酒造りの歴史紹介やきき酒コーナーなどがある月桂冠大倉記念館、季節限定の生酒や酒造メーカーが作る地ビールが味わえる酒蔵を利用したレストランなどもあるので、そういうところで名酒三昧なんていうのも贅沢な愉しみ方かもしれません。

 また、これは伏見に限りませんが、冬はお野菜もお魚も美味しい季節です。甘みの増した京野菜や脂ののった魚を取り合わせた煮炊き物など、季節の出会いもんのお料理は身も心もほっこり温まります。底冷えのする京都ですけど、冬の京都ならではの美味しいもんを目当てに来られるのもよいのでは?
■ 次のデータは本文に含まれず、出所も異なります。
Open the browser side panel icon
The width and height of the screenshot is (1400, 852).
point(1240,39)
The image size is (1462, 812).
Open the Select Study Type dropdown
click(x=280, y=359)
―――伏見のおすすめの場所や遊び方を教えてください。

寺田家

 伏見といえば全国的には伏見稲荷大社が有名ですが、この辺の氏神さんを祀る御香宮神社や、坂本龍馬や討幕派の志士たちの定宿だった寺田屋など、近くにも見どころはたくさんあるんですよ。伏見は京と大坂を結ぶ水運の中継地だったので、伏見港公園やら、船を守る神さんを祀る長建寺やら、当時を偲ばせる面影もようけ残ってます。

 でも、電車や車で移動するのではなく、自分の足で歩き回るのが一番ではないでしょうか。もともと秀吉が伏見城を築城したことに始まる城下町なので、町名にも大名家の名前がつけられているし、銀座町、両替町、鷹匠町、聚楽町なども城下町の名残。店の前の道、京町通りも京へ続く街道という意味です。銀座はお金を鋳造する場所につけられた名ですけど、日本で最初に置かれた銀座は伏見なんですよ。

魚三楼の玄関

ほかにも維新の史跡、酒蔵のある町並み、御香宮神社境内などに湧く伏見七名水・・・。伏見は町名一つにしても、町のいたるところに歴史や物語があるんです。ガイドブックなどを頼りにせず気ままに歩き回って、一本細い道に入って冒険してみる。きっといろんな発見があるでしょうし、これが一番伏見の魅力を感じられる愉しみ方だと思います。


魚三楼 女将 荒木有樹子さん

<プロフィール>

伏見に生まれ、短大までの学生生活も就職後もずっと伏見という生粋の伏見人。9代目のご主人と結婚してからもお店に出ることはなく主婦業をこなしていたが、2005年から若女将としてお店に出るように。今でもまだまだ緊張するそうだが、部屋のしつらいから接客、事務までを担い、女将修業に日々励んでいる。